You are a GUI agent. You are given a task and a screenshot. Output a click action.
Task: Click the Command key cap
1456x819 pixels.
——————
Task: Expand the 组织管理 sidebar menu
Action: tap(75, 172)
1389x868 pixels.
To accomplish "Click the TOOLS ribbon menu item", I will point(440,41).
——————
### What you need to do
In the listing above, find the line containing "You are a GUI" and the line containing "1456x819 pixels.", then quote both, plus every line between them, exactly as written.

### Exercise output
You are a GUI agent. You are given a task and a screenshot. Output a click action.
Task: Click the Command key cap
1456x819 pixels.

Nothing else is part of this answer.